SV validation and genotyping

Four DELs and four CNVs which overlapped protein-coding genes that were polymorphic within the 10x dataset (>3/27 individuals) were selected (Supplementary Data 2). SV breakpoints were confirmed with Sanger sequencing where possible. PCR was performed with either PrimeSTAR GXL DNA Polymerase (Takara) or AmpliTaq Gold DNA Polymerase (Applied Biosystems) according to the manufacturer’s recommendations. PCR fragments were cloned using either Zero Blunt or TOPO TA Cloning Kit (Invitrogen) depending on PCR overhang. Plasmid DNA was extracted using QIAprep Spin Miniprep Kit (Qiagen), PCR products and plasmids sequenced using the Mix2Seq service (Eurofins Genomics) and analysed using CodonCode Aligner v6.0.2 (CodonCode). For CYP1A2 CNV genotyping, ddPCR absolute quantification (BioRad) was performed and quantified as before85. CYP1A2 C1117T was genotyped according to a published method86. New Primers and probes were designed using Primer3 v0.4.0 (http://bioinfo.ut.ee/primer3-0.4.0/) and collated in Supplementary Data 2.

Gene expression

Total RNA was extracted from liver and spleen tissues using the AllPrep DNA/RNA/miRNA Universal Kit (Qiagen) according to the manufacturer’s specification and including on-column DNaseI treatment (Supplementary Data 4). In total, 1000 ng of total RNA was reverse transcribed using the Advantage RT-for-PCR Kit (Takara) and qPCR performed in quadruplet using SYBR Green PCR Master Mix (Thermo Fisher Scientific) and 900 nM primers in a QuantStudio 6 Real-Time system (Thermo Fisher Scientific) with standard cycling and dissociation curve analysis. Two housekeeper primer sets (RPS19 and RPS5) were assessed for stability (Normfinder87 R package) and used in combination to calculate relative gene expression88. These calculations included primer specific efficiencies and used the average Ct from all control samples for initial delta Ct normalisation. wilcox.test in R was used to assess the significance of between genotypic class gene expression changes.
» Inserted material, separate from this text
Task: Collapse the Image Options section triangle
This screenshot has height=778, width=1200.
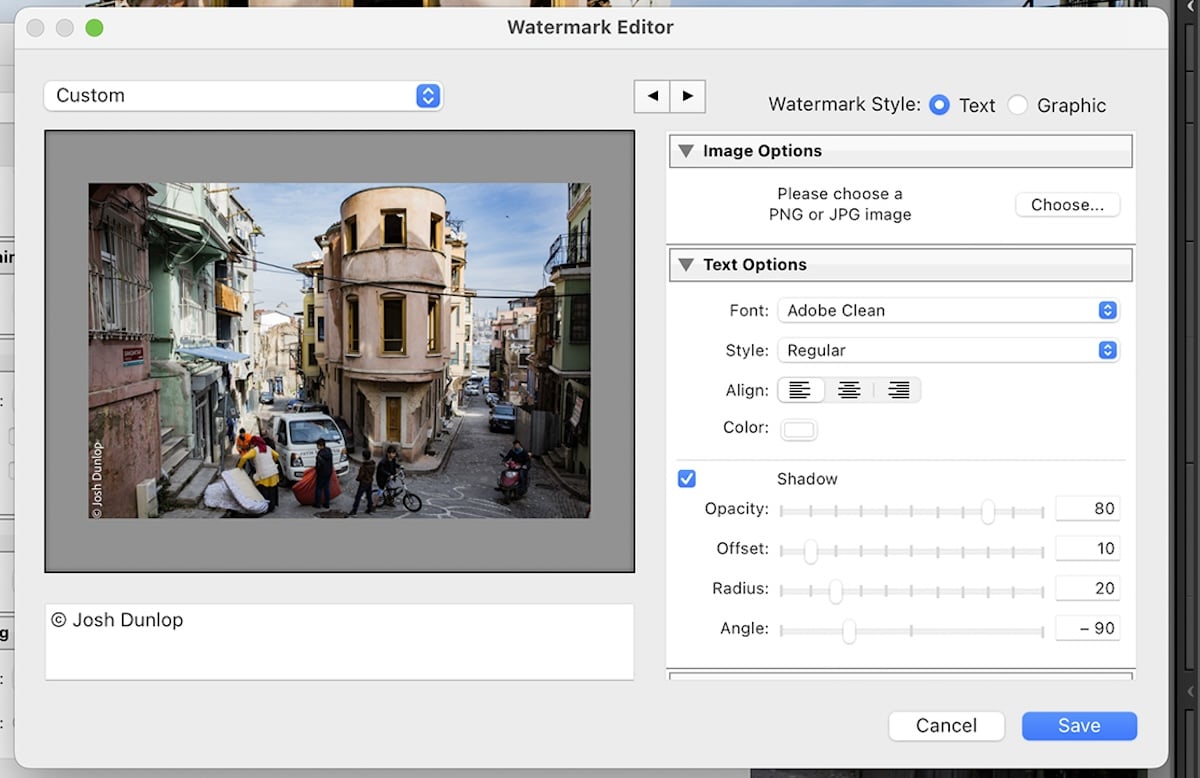Action: click(x=686, y=150)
Statistics and reproducibility

Statistical analysis was performed by R v3.6.0 with algorithms and packages as described.

Ethics approval and consent to participate

Approval was obtained from dog owners before collecting the biological samples at veterinary clinics. Ethical approvals for sampling were granted by Uppsala Animal Ethical Committee and Swedish Board of Agriculture (C139/9, C2/12, C12/15). Importation of canine tissues was approved by Jordbruksverket (6.7.18-14513/17).

Reporting summary

Further information on research design is available in the Nature Research Reporting Summary linked to this article.